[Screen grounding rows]
________________________

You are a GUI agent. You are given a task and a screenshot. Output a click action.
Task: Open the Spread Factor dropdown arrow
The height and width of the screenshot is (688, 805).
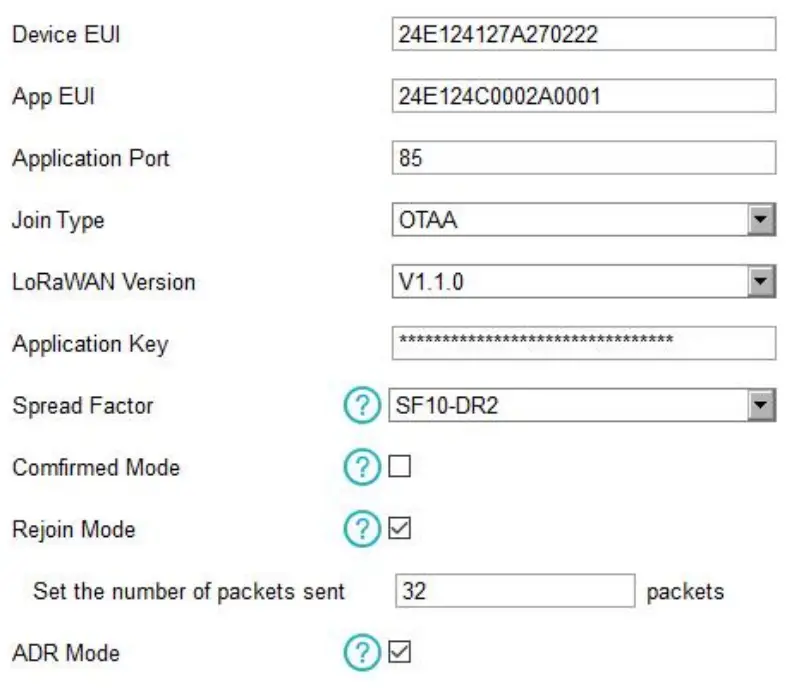(762, 406)
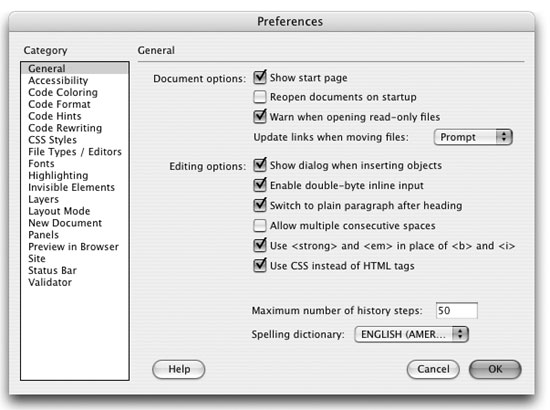Toggle Switch to plain paragraph after heading

(x=260, y=205)
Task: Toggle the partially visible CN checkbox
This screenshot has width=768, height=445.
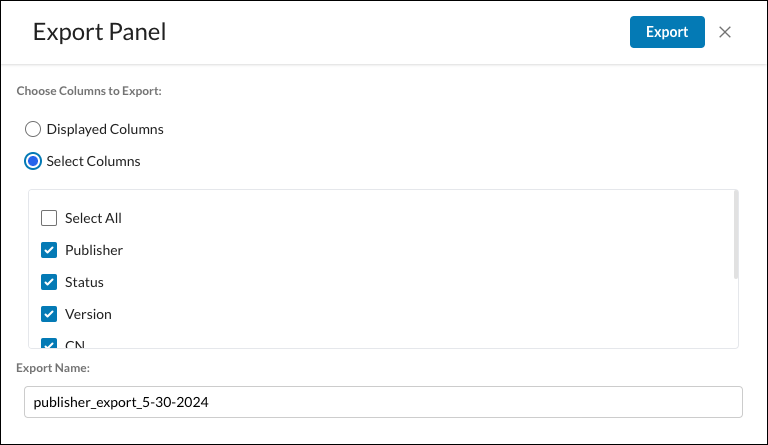Action: pyautogui.click(x=49, y=343)
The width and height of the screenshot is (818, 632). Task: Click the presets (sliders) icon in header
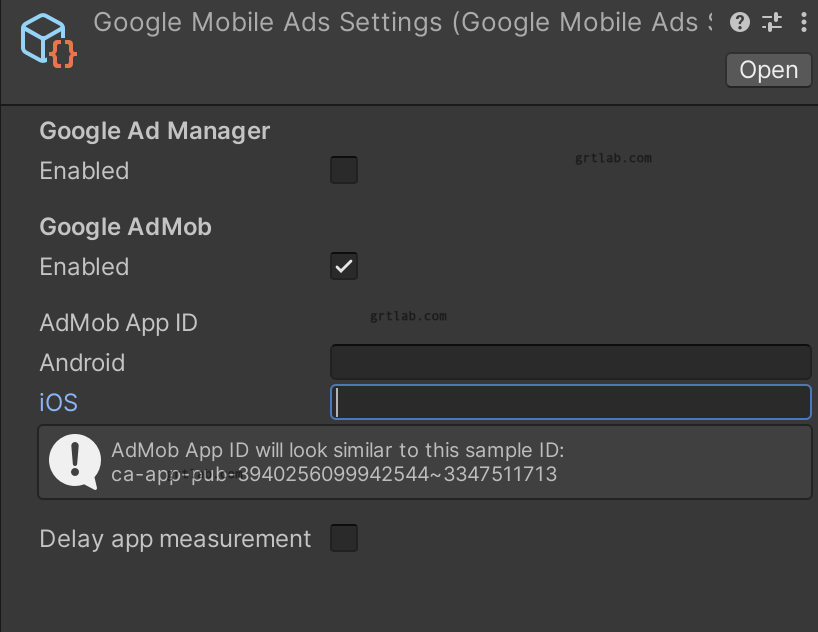771,22
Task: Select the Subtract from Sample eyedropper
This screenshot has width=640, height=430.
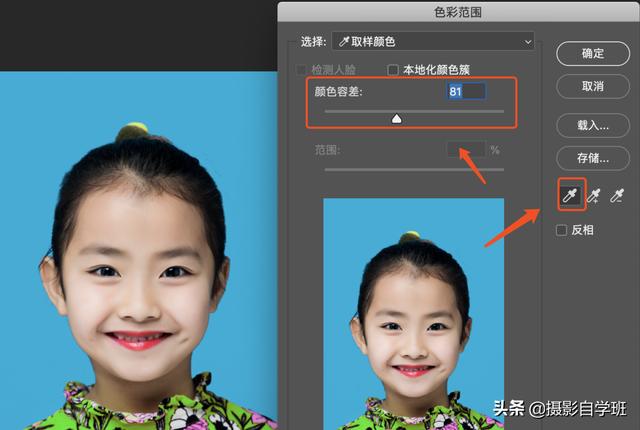Action: [x=617, y=195]
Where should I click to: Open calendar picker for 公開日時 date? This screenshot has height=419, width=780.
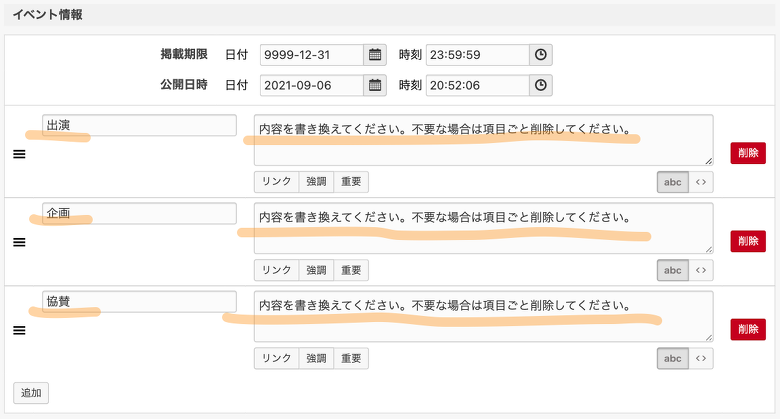[x=375, y=85]
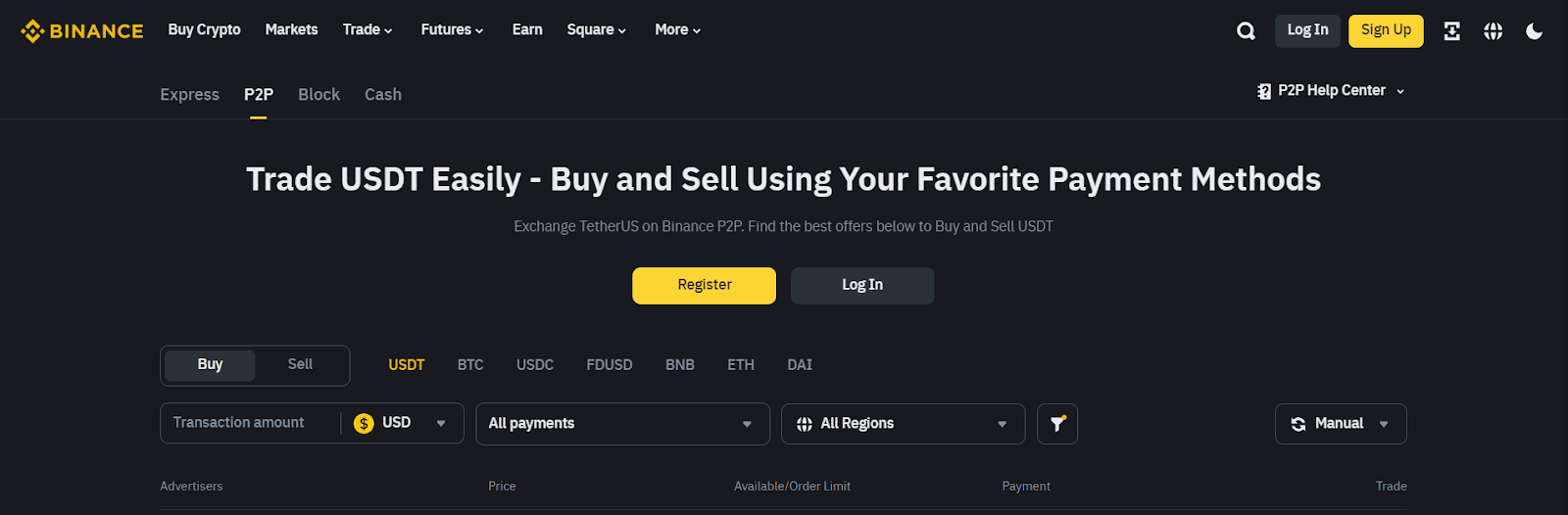
Task: Open the Futures menu
Action: [x=452, y=30]
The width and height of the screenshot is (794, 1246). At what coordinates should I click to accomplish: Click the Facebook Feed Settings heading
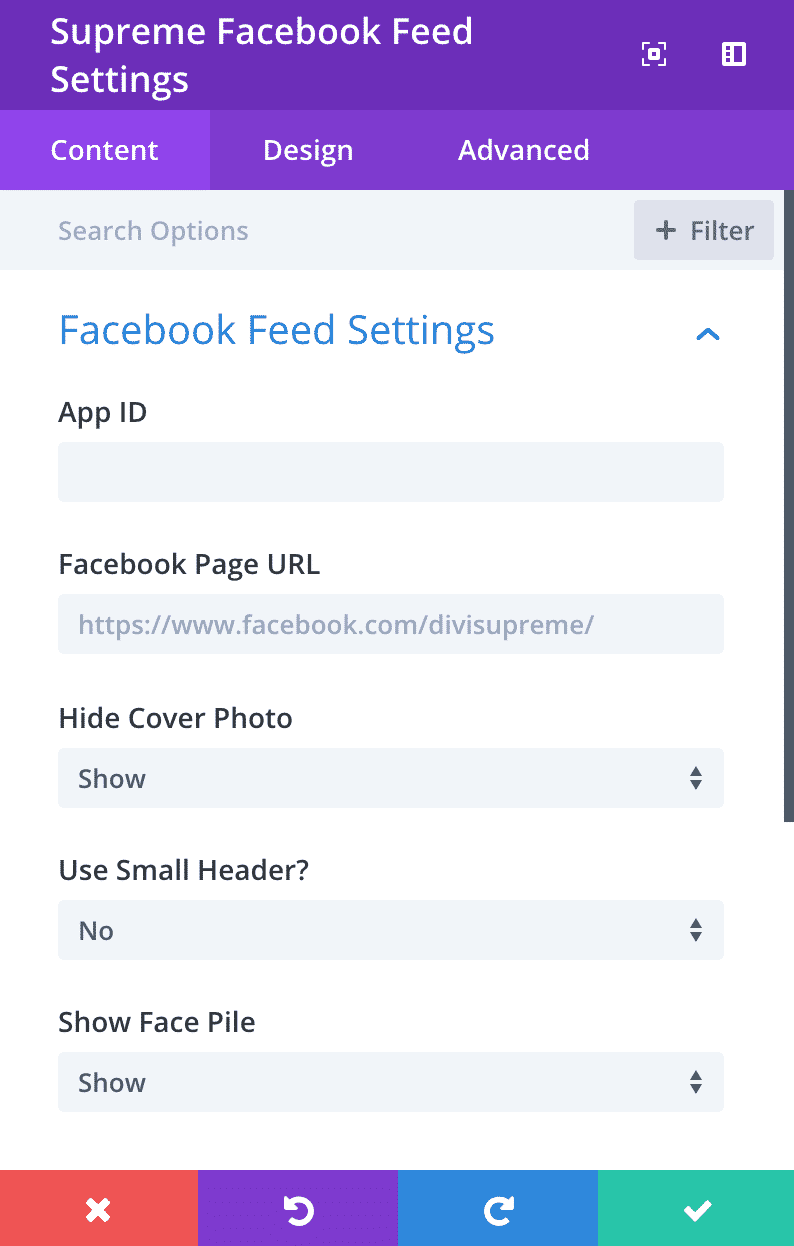click(x=277, y=330)
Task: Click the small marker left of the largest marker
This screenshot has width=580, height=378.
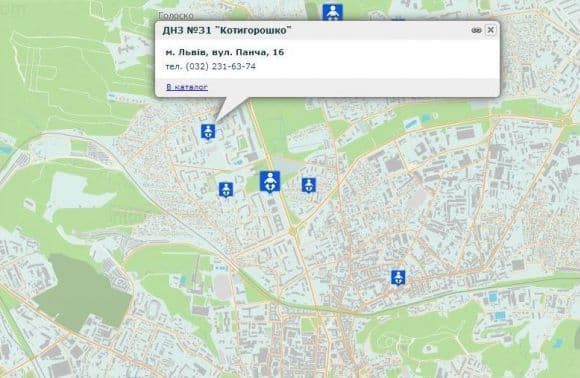Action: [226, 190]
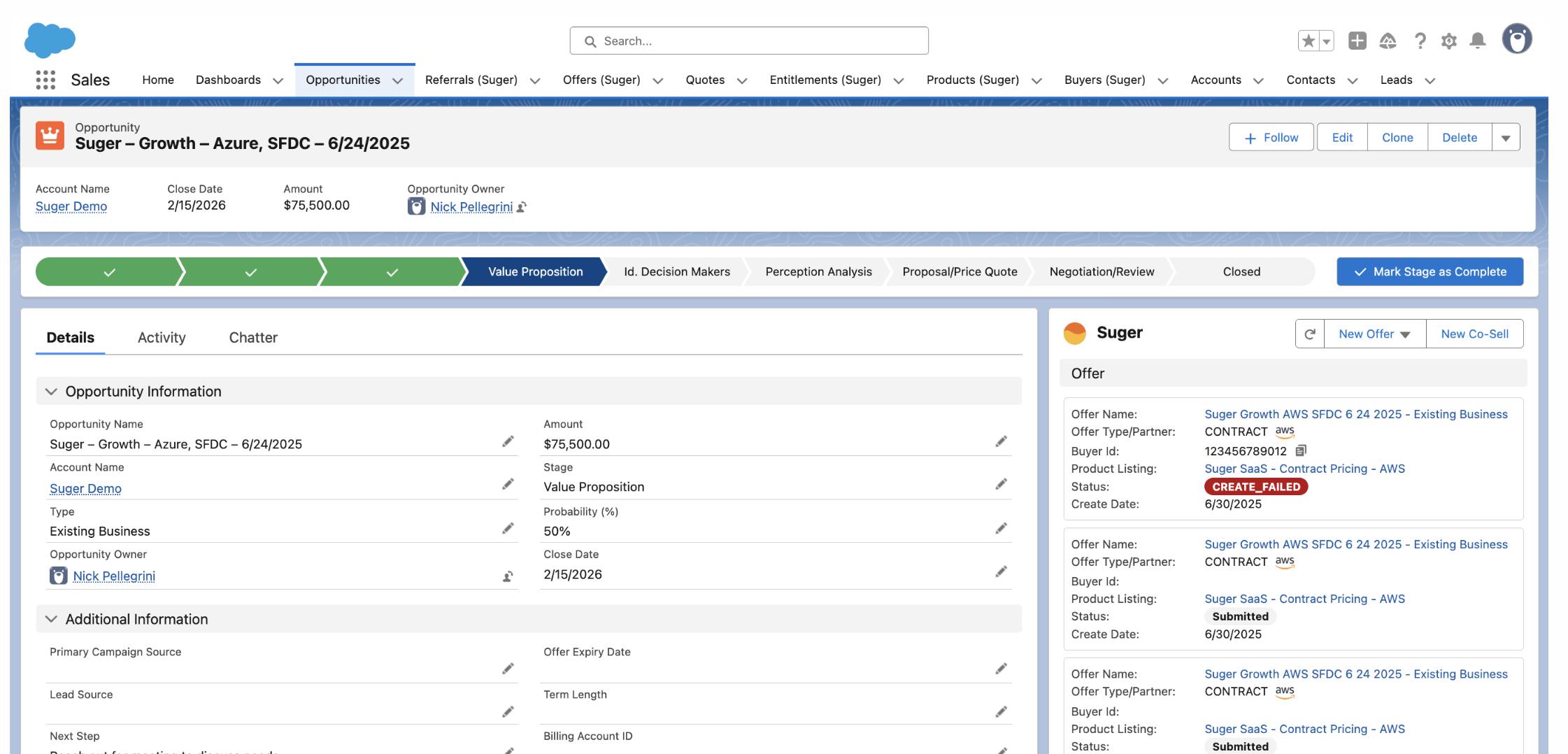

________________________

WHAT TO WORK ON
Can you reproduce the rows above word for word, omitting the pictures?

TASK SOLUTION
You are a GUI agent. You are given a task and a screenshot. Output a click action.
Task: Open the Spread Factor dropdown arrow
The height and width of the screenshot is (688, 805).
(762, 406)
Toggle Switch to plain paragraph after heading

(x=260, y=205)
Task: Toggle the partially visible CN checkbox
This screenshot has width=768, height=445.
Action: pyautogui.click(x=49, y=343)
The width and height of the screenshot is (818, 632). Task: Click the presets (sliders) icon in header
771,22
Task: Select the Subtract from Sample eyedropper
This screenshot has width=640, height=430.
Action: [x=617, y=195]
Where should I click to: Open calendar picker for 公開日時 date? This screenshot has height=419, width=780.
[x=375, y=85]
Task: Open the Futures menu
Action: [x=452, y=30]
The width and height of the screenshot is (794, 1246). At what coordinates should I click to accomplish: Click the Facebook Feed Settings heading
click(x=277, y=330)
Task: Click the small marker left of the largest marker
This screenshot has width=580, height=378.
Action: [226, 190]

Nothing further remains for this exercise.